683

Case No. 11,161.

PIGOU v. FRENCH.

[1 Wash. C. C. 278.]1

Circuit Court, D. Pennsylvania.

April Term, 1805.

PRINCIPAL AND SURETY—RECOVERY BY SURETY—PAYMENT.

One who has become surety for another, cannot recover the amount of his responsibility, without showing that he had paid it, before action brought.

[Cited in Edgerly v. Emerson, 23 N. H. 560.]

The plaintiff proved his account, by evidence of the defendant's acknowledgment of all the items; but, two of them were for the plaintiff's guarantees for the defendant's engagements in England, in which the plaintiff, as his surety, had become liable to pay before the bringing of this action: but, no proof of payment was offered, and the plaintiff's counsel insisted, that the jury ought to presume it. The defendant had endorsed to the plaintiff a bill of exchange, endorsed to him by Dusar; which the plaintiff, by the endorsement, was to receive for the use of the defendant. The plaintiff had brought suit on the bill, but had not received the amount. The defendant insisted, that the plaintiff, not having returned the bill, he was entitled to a credit for the amount.
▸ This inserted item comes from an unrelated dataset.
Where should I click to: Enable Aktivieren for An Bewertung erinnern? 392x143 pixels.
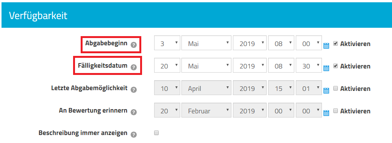tap(336, 111)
WASHINGTON, Circuit Justice. The plaintiff cannot recover the two sums for which he became surety for the defendant, without showing that he had paid them before action brought; and, the jury ought not to presume it, from the circumstance of his having before become liable to pay, and the good character of the plaintiff. Indeed, the presumption would be otherwise; since his liability arose in October, and, if he had paid those sums, it would have been easy to prove it at this day. As to the bill of exchange, the plaintiff holds it as an agent and creditor of the defendant; and so it is plain that the plaintiff understood it. It is a collateral security, which he is entitled to retain; and, he will not be accountable for the amount of it, until he has received it.